TASK REQUIREMENTS ->
Repeat the records. Leave nothing out.
*** INFORMATION SHOWN ***
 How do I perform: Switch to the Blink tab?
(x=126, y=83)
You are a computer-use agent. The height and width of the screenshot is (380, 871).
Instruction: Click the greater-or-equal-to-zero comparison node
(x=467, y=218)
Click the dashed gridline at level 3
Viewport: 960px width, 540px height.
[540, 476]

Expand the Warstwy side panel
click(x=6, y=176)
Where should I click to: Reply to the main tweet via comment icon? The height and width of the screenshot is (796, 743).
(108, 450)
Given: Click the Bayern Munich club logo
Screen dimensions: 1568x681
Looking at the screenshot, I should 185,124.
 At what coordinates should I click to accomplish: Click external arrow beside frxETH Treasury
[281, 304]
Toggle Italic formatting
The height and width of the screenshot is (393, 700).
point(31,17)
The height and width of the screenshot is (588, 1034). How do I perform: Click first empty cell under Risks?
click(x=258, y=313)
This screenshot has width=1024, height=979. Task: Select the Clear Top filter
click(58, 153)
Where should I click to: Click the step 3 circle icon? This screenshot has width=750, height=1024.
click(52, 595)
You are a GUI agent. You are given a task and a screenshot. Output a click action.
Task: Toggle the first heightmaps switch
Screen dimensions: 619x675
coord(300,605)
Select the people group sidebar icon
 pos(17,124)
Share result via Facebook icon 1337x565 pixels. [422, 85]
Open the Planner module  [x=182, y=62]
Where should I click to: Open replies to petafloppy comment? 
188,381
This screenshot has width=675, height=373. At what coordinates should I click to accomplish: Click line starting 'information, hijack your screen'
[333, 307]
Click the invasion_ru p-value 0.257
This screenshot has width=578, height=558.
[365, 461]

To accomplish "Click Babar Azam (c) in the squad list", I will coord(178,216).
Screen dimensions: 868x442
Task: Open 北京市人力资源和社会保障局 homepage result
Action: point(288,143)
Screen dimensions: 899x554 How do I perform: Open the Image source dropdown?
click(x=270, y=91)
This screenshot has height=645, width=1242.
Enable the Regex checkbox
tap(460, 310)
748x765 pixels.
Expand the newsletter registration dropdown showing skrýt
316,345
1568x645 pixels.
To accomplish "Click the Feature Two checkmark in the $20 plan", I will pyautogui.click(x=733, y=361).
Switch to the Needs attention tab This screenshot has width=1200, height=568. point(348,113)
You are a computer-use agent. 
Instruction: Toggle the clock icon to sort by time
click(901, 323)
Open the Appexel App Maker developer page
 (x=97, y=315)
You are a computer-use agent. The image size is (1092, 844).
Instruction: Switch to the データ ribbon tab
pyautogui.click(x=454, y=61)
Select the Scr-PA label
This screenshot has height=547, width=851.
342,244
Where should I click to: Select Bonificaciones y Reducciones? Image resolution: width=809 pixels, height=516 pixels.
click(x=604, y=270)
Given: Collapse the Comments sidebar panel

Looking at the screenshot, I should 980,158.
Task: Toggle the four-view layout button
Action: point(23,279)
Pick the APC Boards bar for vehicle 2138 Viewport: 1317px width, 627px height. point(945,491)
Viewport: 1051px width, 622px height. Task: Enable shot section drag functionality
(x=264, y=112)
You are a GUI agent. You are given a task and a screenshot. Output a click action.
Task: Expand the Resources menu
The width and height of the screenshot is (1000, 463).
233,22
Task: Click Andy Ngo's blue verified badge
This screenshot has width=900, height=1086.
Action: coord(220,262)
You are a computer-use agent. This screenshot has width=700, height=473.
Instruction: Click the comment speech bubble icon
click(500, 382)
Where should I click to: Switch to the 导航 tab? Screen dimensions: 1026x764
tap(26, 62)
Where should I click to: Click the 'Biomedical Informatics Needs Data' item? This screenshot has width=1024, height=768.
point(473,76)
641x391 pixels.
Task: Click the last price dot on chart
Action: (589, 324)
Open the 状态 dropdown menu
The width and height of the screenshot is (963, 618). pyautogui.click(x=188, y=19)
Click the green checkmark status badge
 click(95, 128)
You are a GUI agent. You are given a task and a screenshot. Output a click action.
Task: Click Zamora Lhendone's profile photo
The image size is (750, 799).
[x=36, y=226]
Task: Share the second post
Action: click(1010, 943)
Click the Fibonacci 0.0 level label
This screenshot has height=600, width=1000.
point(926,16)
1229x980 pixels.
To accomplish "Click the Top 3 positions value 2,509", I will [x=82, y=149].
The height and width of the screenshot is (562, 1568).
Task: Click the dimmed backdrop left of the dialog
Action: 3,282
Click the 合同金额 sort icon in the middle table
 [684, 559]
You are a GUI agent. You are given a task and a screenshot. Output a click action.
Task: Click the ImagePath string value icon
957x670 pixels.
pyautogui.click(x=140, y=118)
*** End of INFORMATION SHOWN ***
ANSWER TO THE EXERCISE ->
 How do I perform: Switch to the Blink tab?
(x=126, y=83)
You are a computer-use agent. The height and width of the screenshot is (380, 871).
Instruction: Click the greater-or-equal-to-zero comparison node
(x=467, y=218)
Click the dashed gridline at level 3
Viewport: 960px width, 540px height.
[540, 476]

Expand the Warstwy side panel
click(x=6, y=176)
Where should I click to: Reply to the main tweet via comment icon? The height and width of the screenshot is (796, 743).
(108, 450)
Given: Click the Bayern Munich club logo
Screen dimensions: 1568x681
Looking at the screenshot, I should 185,124.
 At what coordinates should I click to accomplish: Click external arrow beside frxETH Treasury
[281, 304]
Toggle Italic formatting
The height and width of the screenshot is (393, 700).
point(31,17)
The height and width of the screenshot is (588, 1034). How do I perform: Click first empty cell under Risks?
click(x=258, y=313)
This screenshot has width=1024, height=979. Task: Select the Clear Top filter
click(58, 153)
Where should I click to: Click the step 3 circle icon? This screenshot has width=750, height=1024.
click(52, 595)
You are a GUI agent. You are given a task and a screenshot. Output a click action.
Task: Toggle the first heightmaps switch
Screen dimensions: 619x675
coord(300,605)
Select the people group sidebar icon
 pos(17,124)
Share result via Facebook icon 1337x565 pixels. [422, 85]
Open the Planner module  [x=182, y=62]
Where should I click to: Open replies to petafloppy comment? 
188,381
This screenshot has width=675, height=373. At what coordinates should I click to accomplish: Click line starting 'information, hijack your screen'
[333, 307]
Click the invasion_ru p-value 0.257
This screenshot has width=578, height=558.
[365, 461]

To accomplish "Click Babar Azam (c) in the squad list", I will coord(178,216).
Screen dimensions: 868x442
Task: Open 北京市人力资源和社会保障局 homepage result
Action: point(288,143)
Screen dimensions: 899x554 How do I perform: Open the Image source dropdown?
click(x=270, y=91)
This screenshot has height=645, width=1242.
Enable the Regex checkbox
tap(460, 310)
748x765 pixels.
Expand the newsletter registration dropdown showing skrýt
316,345
1568x645 pixels.
To accomplish "Click the Feature Two checkmark in the $20 plan", I will pyautogui.click(x=733, y=361).
Switch to the Needs attention tab This screenshot has width=1200, height=568. point(348,113)
You are a computer-use agent. 
Instruction: Toggle the clock icon to sort by time
click(901, 323)
Open the Appexel App Maker developer page
 (x=97, y=315)
You are a computer-use agent. The image size is (1092, 844).
Instruction: Switch to the データ ribbon tab
pyautogui.click(x=454, y=61)
Select the Scr-PA label
This screenshot has height=547, width=851.
342,244
Where should I click to: Select Bonificaciones y Reducciones? Image resolution: width=809 pixels, height=516 pixels.
click(x=604, y=270)
Given: Collapse the Comments sidebar panel

Looking at the screenshot, I should 980,158.
Task: Toggle the four-view layout button
Action: point(23,279)
Pick the APC Boards bar for vehicle 2138 Viewport: 1317px width, 627px height. point(945,491)
Viewport: 1051px width, 622px height. Task: Enable shot section drag functionality
(x=264, y=112)
You are a GUI agent. You are given a task and a screenshot. Output a click action.
Task: Expand the Resources menu
The width and height of the screenshot is (1000, 463).
233,22
Task: Click Andy Ngo's blue verified badge
This screenshot has width=900, height=1086.
Action: coord(220,262)
You are a computer-use agent. This screenshot has width=700, height=473.
Instruction: Click the comment speech bubble icon
click(500, 382)
Where should I click to: Switch to the 导航 tab? Screen dimensions: 1026x764
tap(26, 62)
Where should I click to: Click the 'Biomedical Informatics Needs Data' item? This screenshot has width=1024, height=768.
point(473,76)
641x391 pixels.
Task: Click the last price dot on chart
Action: (589, 324)
Open the 状态 dropdown menu
The width and height of the screenshot is (963, 618). pyautogui.click(x=188, y=19)
Click the green checkmark status badge
 click(95, 128)
You are a GUI agent. You are given a task and a screenshot. Output a click action.
Task: Click Zamora Lhendone's profile photo
The image size is (750, 799).
[x=36, y=226]
Task: Share the second post
Action: click(1010, 943)
Click the Fibonacci 0.0 level label
This screenshot has height=600, width=1000.
point(926,16)
1229x980 pixels.
To accomplish "Click the Top 3 positions value 2,509", I will [x=82, y=149].
The height and width of the screenshot is (562, 1568).
Task: Click the dimmed backdrop left of the dialog
Action: 3,282
Click the 合同金额 sort icon in the middle table
 [684, 559]
You are a GUI agent. You are given a task and a screenshot. Output a click action.
Task: Click the ImagePath string value icon
957x670 pixels.
pyautogui.click(x=140, y=118)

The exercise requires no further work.